[Dataset extract]

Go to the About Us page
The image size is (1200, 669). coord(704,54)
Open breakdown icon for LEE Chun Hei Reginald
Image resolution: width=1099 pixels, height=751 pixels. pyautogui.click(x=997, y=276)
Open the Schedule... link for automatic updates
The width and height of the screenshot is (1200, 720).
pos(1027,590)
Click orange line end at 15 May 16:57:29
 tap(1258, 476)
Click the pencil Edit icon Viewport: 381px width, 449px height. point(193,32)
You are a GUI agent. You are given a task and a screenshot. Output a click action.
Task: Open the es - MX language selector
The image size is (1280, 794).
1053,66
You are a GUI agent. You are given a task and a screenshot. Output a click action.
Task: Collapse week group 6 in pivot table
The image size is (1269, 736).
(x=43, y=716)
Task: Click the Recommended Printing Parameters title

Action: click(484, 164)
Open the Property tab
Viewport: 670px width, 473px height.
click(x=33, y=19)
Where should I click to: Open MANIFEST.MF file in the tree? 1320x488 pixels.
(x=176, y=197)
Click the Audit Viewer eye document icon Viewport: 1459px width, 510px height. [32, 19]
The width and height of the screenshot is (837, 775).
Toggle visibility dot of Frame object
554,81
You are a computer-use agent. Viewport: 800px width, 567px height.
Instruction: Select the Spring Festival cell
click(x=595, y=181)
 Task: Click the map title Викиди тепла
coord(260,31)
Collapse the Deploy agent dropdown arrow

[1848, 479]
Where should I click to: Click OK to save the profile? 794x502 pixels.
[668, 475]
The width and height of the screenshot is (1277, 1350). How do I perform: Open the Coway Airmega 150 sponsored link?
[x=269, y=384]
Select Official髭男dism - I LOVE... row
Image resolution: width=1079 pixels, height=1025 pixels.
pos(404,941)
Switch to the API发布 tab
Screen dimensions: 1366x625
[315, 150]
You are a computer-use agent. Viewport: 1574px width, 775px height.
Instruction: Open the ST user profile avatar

[/Dataset extract]

Task details:
Everything from the line with "The width and height of the screenshot is (837, 775)." to the last line of the data is what to return, word for word; leave out the rest.

Solution below:
The width and height of the screenshot is (837, 775).
Toggle visibility dot of Frame object
554,81
You are a computer-use agent. Viewport: 800px width, 567px height.
Instruction: Select the Spring Festival cell
click(x=595, y=181)
 Task: Click the map title Викиди тепла
coord(260,31)
Collapse the Deploy agent dropdown arrow

[1848, 479]
Where should I click to: Click OK to save the profile? 794x502 pixels.
[668, 475]
The width and height of the screenshot is (1277, 1350). How do I perform: Open the Coway Airmega 150 sponsored link?
[x=269, y=384]
Select Official髭男dism - I LOVE... row
Image resolution: width=1079 pixels, height=1025 pixels.
pos(404,941)
Switch to the API发布 tab
Screen dimensions: 1366x625
[315, 150]
You are a computer-use agent. Viewport: 1574px width, 775px height.
Instruction: Open the ST user profile avatar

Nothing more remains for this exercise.